(Stored records)

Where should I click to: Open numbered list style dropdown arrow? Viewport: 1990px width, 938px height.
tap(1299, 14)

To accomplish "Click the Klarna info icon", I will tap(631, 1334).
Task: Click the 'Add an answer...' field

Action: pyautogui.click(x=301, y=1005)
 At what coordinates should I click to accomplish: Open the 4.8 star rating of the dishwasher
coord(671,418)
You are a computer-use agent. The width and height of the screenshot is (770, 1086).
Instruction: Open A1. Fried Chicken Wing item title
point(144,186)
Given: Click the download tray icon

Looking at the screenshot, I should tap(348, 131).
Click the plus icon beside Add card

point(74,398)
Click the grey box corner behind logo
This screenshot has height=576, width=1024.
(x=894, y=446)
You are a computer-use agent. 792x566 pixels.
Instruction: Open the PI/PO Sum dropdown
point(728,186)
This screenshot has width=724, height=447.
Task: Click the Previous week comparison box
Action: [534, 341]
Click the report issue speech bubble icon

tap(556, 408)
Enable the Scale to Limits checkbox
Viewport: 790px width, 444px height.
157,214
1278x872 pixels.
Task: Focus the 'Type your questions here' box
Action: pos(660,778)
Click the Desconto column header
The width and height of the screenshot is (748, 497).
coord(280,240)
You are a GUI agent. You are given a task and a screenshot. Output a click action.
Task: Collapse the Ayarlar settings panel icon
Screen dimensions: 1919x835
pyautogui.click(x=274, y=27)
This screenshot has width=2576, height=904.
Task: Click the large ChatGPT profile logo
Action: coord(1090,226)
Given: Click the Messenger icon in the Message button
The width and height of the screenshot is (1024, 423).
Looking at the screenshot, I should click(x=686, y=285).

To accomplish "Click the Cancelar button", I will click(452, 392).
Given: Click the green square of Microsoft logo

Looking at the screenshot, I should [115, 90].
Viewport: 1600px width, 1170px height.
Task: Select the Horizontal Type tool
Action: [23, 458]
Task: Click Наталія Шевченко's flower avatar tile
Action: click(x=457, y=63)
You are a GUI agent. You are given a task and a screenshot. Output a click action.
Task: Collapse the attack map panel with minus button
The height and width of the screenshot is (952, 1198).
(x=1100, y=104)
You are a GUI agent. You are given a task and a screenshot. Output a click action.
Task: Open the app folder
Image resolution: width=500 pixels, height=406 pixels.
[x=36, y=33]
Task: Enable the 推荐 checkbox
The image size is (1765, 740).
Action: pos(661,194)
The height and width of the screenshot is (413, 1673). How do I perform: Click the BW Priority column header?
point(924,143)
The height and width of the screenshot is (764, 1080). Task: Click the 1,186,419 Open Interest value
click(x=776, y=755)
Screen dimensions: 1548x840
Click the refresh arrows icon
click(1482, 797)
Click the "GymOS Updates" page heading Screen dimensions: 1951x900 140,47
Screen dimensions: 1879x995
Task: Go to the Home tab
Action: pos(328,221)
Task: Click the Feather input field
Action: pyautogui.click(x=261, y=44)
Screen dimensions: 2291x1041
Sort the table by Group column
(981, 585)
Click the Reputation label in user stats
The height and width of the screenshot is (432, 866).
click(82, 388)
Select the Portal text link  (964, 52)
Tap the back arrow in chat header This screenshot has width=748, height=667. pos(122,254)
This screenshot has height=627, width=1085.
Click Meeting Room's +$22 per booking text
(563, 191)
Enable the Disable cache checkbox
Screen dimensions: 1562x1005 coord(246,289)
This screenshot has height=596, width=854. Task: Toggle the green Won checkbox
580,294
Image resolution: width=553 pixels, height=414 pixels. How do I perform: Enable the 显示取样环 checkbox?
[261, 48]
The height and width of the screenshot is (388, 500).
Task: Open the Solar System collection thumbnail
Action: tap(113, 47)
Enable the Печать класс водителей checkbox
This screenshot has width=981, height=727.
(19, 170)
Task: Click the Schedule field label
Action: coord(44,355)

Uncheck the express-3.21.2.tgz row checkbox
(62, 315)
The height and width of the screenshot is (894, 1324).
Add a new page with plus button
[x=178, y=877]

## WORK INSTRUCTIONS
The word "Collapse" appears in some lines of the records. Please work out how many and reply with that number only.

## PROBLEM SOLUTION
2